A further source of tremendous discontent in the Socialist state would be the prevalence[14] of political corruption to a far greater extent than under the present system. For there would be a far greater throng of state employes than now, and there would be an immense number of people trying to get permissions, privileges and exemptions of every description. With human nature unchanged, but with the opportunities for deals and bribery greatly multiplied, political corruption would greatly increase.

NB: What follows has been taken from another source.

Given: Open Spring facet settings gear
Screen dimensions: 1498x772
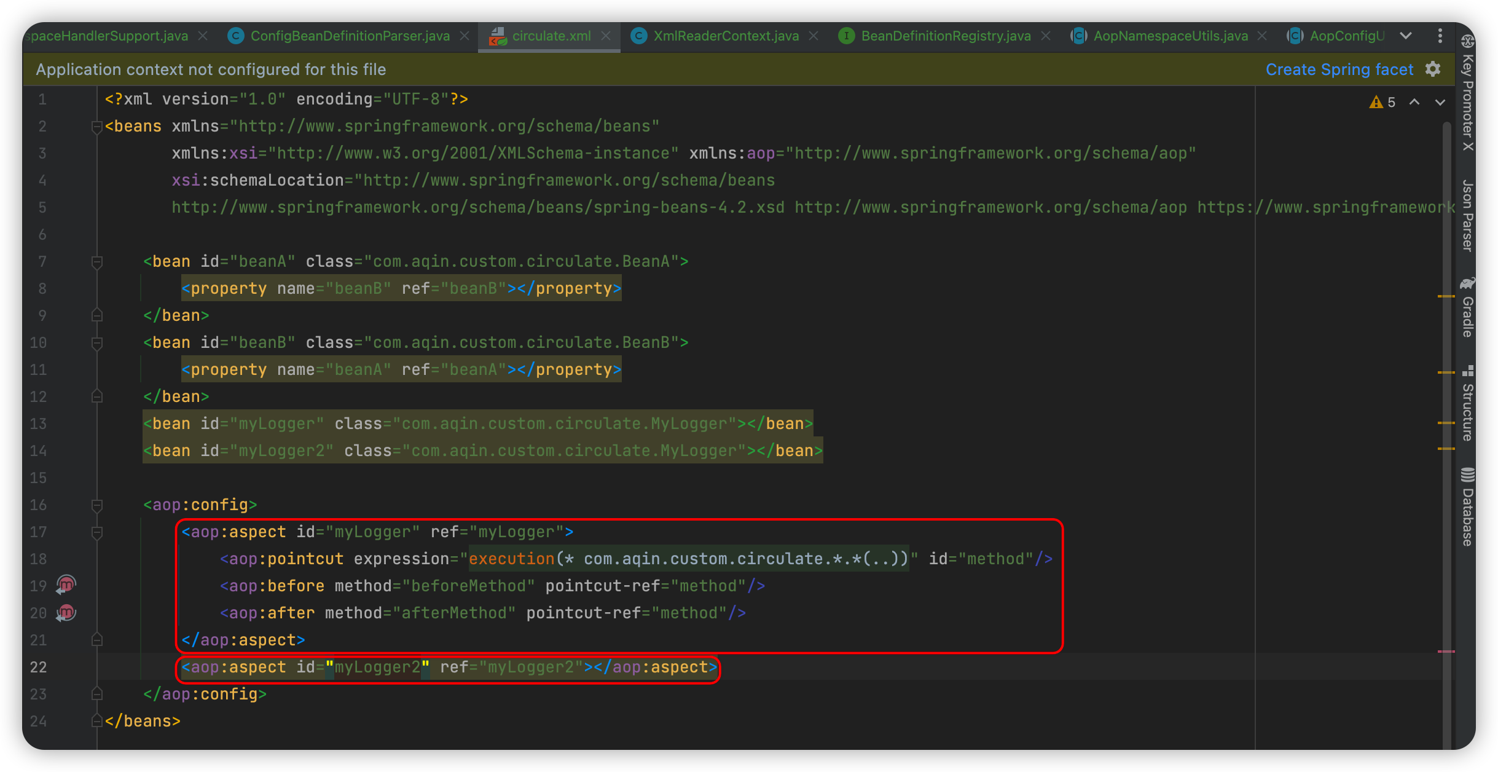Looking at the screenshot, I should 1433,69.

Another important cause would be in operation. Socialism is spreading anti-religious and atheistic doctrines, loosing men and women from their moral restraints. With dishonesty thus increasing, acceptors of bribes would not only be more common in the Marxian state, but the average number of their offences would increase; for since opportunities of collecting large single sums would be rarer than at present, owing to abolition of the capitalist system and the small amount of wealth possessed by individuals, dishonest politicians would naturally endeavor to enrich themselves by granting corrupt favors to a larger number of people. The reader himself can picture the condition of affairs in the Socialist state when large numbers of its citizens were its declared enemies because of a vast and hopeless system of political corruption.

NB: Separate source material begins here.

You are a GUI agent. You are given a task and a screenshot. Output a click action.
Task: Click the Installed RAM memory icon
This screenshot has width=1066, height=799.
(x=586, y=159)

The Socialist state would contain many persons who by soapbox orators and revolutionary authors were led to believe that police, soldiers and courts would disappear. These persons would be greatly discontented when the Socialist government still hedged them in by retaining the old system for the preservation of law and order, or, as in Russia, greatly increased the restraint on their liberty by means of immense numbers of Red Guards, heavily armed and noted for cruelty. Or if these were taken away, the state would feel the enmity of all its better citizens who realized the need for guardians, police, soldiers and courts, to protect them from the crimes of the lawless.

Under the Socialist regime there would be atheists, fighting as in Russia, Mexico, France, Italy and Portugal for the propagation of their doctrines, while in opposition to them would be millions of believers, defending themselves from the attacks of the enemies of God. Any concession granted by the state to one of these parties would arouse the enmity of the other.

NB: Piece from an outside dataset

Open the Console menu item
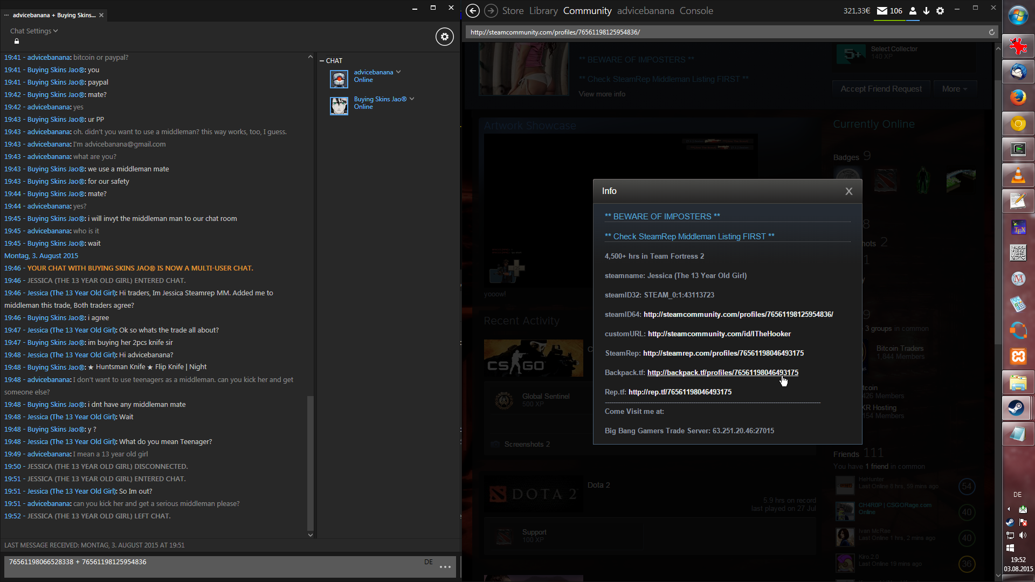Viewport: 1035px width, 582px height. [x=696, y=11]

So, too, there would be a rapidly growing faction in favor of free-love, as well as one opposed to it, and as each party would be extremely powerful, and use every effort to defeat its opponents, there would be great strife and discontent.

The Socialists in power in Europe, whether "moderate" or extremely radical, have made millions of enemies by imprisonments, executions, suppression of free speech, the gagging of the press, the withholding food, etc. Would these things happen in our country if the Reds gained control?

There is every reason to believe that the Socialist Government would become exceedingly unpopular here as in Russia, owing to a great increase in crime; for to say nothing of the criminal offences occasioned by the prevalent discontent of the citizens, the atheistical and anti-religious doctrines of the Revolutionists, by continuing to undermine the faith of the people in the existence of God and by leading them to disbelieve in the rewards of heaven and the punishments of hell, would very seriously interfere with the beneficent effects of several of the most excellent preventives of crime.

With discontent, jealousy and crime reigning supreme in the state from its very birth, many who had hoped for the success of Socialism would become utterly disgusted with its absolute failure and would long for the re-establishment of the old order. As the leaders of the Marxian movement now make the most extravagant promises concerning perfections of their prospective state, their government, should it come, would suffer the hatred of all who discovered that they had been cruelly deceived.

We must remember, too, that the very persons who would discover that they had been deceived by their Socialist teachers would be the very same people who are now taught by the same teachers to find fault with everything under the sun. It would, therefore, be a terrible day for the new state when the embittered rank and file of the Revolutionary Party fully realized the total failure of Socialism. The Socialist state would then have millions of enemies, recruited from the Socialist Party itself, as well as from the ranks of those who had always opposed Socialism.

Not alone would these enemies be far more numerous than those who oppose our present form of government, but their wrath and anger, wrought to fever heat by the many causes we have enumerated, as well as by the mistakes of the Marxian rulers, would urge them to commit deeds of violence that have never yet been conceived even by the "bomb squad" of the revolutionary I. W. W. Rebellion against the new government would be the order of the day, and the Socialist state would not long endure. It would crumble to pieces, and the poor workingman, in the midst of anarchy and the total destruction of industry, would deeply regret having listened to the crazed imaginations of silver-tongued fanatics.